Supplied material
================

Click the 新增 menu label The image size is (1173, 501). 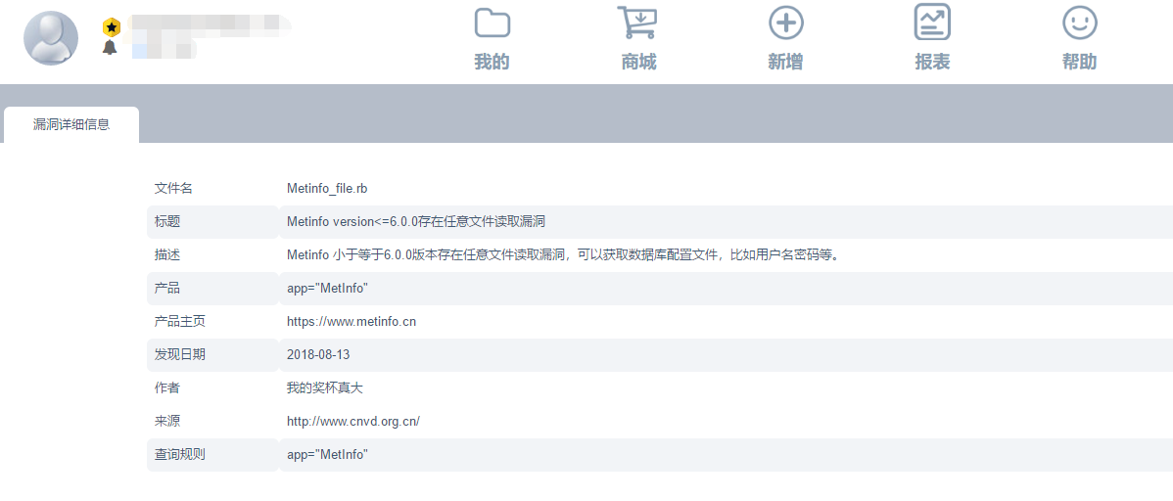pyautogui.click(x=785, y=62)
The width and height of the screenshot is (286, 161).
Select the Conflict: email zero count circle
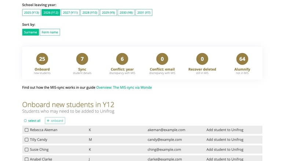(162, 59)
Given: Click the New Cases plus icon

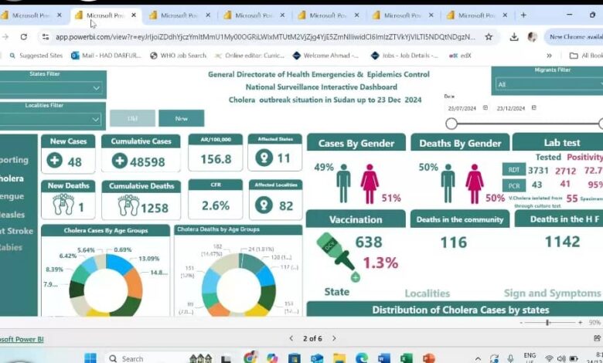Looking at the screenshot, I should [54, 161].
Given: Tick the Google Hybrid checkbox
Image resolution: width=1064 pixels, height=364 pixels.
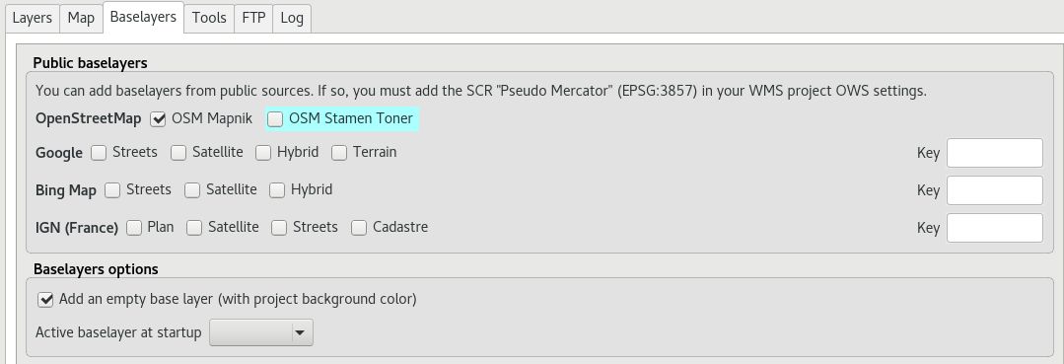Looking at the screenshot, I should [x=263, y=153].
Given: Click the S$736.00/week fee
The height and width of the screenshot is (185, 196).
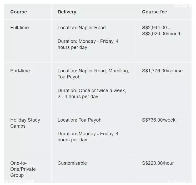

================

Leave the pictures out. Transcribe exactly the lines from the one with "Given: Tick the Google Hybrid checkbox" through the end of the records.

The completed task
Given: Tick the Google Hybrid checkbox
Image resolution: width=1064 pixels, height=364 pixels.
Looking at the screenshot, I should [x=263, y=153].
Given: Click the S$736.00/week fee
The height and width of the screenshot is (185, 196).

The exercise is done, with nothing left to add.